En troisième lieu, pour les mêmes motifs que ceux exposés précédemment, Mme B… n’est pas davantage fondée à soutenir que l’obligation de quitter le territoire français est entachée d’une erreur manifeste d’appréciation de ses conséquences sur sa situation personnelle.
En dernier lieu, le moyen tiré de la méconnaissance des stipulations de l’article 3 de la convention européenne de sauvegarde des droits de l’homme et des libertés fondamentales est inopérant à l’encontre de la décision portant obligation de quitter le territoire français qui ne fixe pas par elle-même le pays d’éloignement. Par ailleurs, il ne ressort pas des pièces du dossier que Mme B… ne pourrait recevoir, hors de France, les soins nécessités par son état de santé.
Sur la décision fixant le pays de destination :
En premier lieu, il résulte de ce qui a été dit aux points 12 à 16 du jugement que Mme B… n’est pas fondée à soutenir que la décision du 31 mars 2025 fixant le pays d’éloignement serait illégale en raison de l’illégalité de la décision du même jour portant obligation de quitter le territoire français.
En deuxième lieu, pour les mêmes motifs que ceux exposés au point 14 du présent jugement, Mme B… n’est pas fondée à soutenir que la décision en litige méconnaitrait les stipulations de l’article 8 de la convention européenne de sauvegarde des droits de l’homme et des libertés fondamentales et serait entachée d’une erreur manifeste dans l’appréciation de ses conséquences sur sa situation personnelle.
En troisième lieu, aux termes de l’article 3 de la convention européenne de sauvegarde des droits de l’homme et des libertés fondamentales stipule : « Nul ne peut être soumis à la torture ni à des peines ou traitements inhumains ou dégradants ».

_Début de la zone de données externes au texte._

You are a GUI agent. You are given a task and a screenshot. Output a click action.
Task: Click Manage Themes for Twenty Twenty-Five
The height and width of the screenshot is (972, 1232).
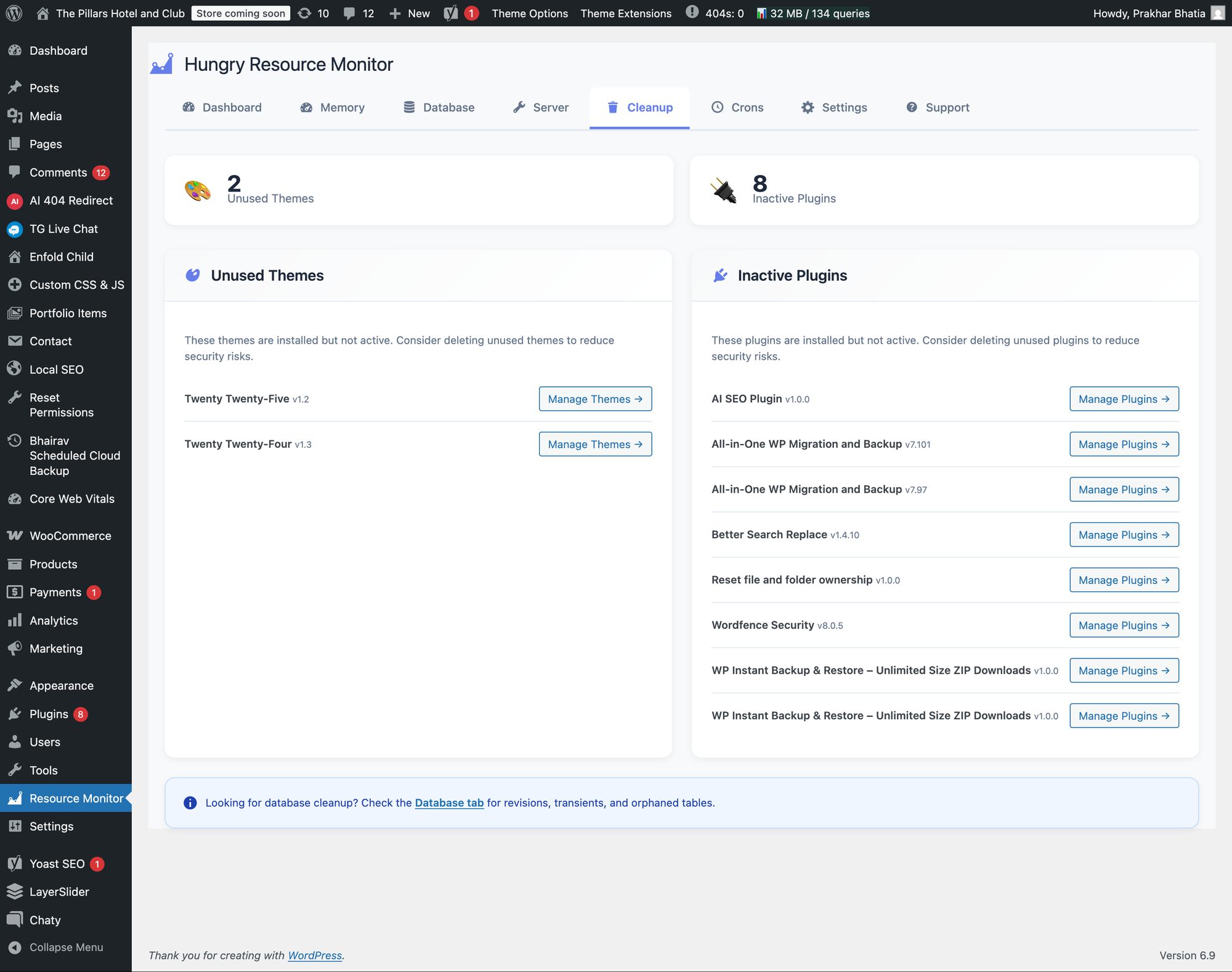[594, 399]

Mme B… se borne à faire valoir que son accès aux soins n’est pas garanti en Algérie. Toutefois, compte tenu de ce qui a été dit précédemment, notamment au point 10 du présent jugement, et en l’absence de tout autre élément permettant d’établir l’existence de risques de traitements inhumains et dégradants auxquels elle serait personnellement et actuellement exposée en Algérie, le moyen tiré de l’erreur d’appréciation au regard des stipulations citées au point précédent ne peut qu’être écarté.
Il résulte de tout ce qui précède que la requête de Mme B… doit être rejetée, en toutes ses conclusions.
D É C I D E :
Article 1er :
La requête de Mme B… est rejetée.
Article 2 :
Le présent jugement sera notifié à Mme A… B… et au préfet de la Loire-Atlantique.
Une copie du présent jugement sera adressée à Me Migliore.
Délibéré après l’audience du 7 mai 2026, à laquelle siégeaient :
Mme Béria-Guillaumie, présidente,
Mme Gibson-Théry, première conseillère,
Mme Baufumé, première conseillère.
Rendu public par mise à disposition au greffe le 2 juin 2026.
La présidente-rapporteure,
M. Béria-GuillaumieL’assesseure la plus ancienne
dans l’ordre du tableau,
S. Gibson-Théry
Le greffier,
P. Vosseler
La République mande et ordonne au préfet de la Loire-Atlantique en ce qui le concerne ou à tous commissaires de justice à ce requis en ce qui concerne les voies de droit commun contre les parties privées, de pourvoir à l’exécution de la présente décision.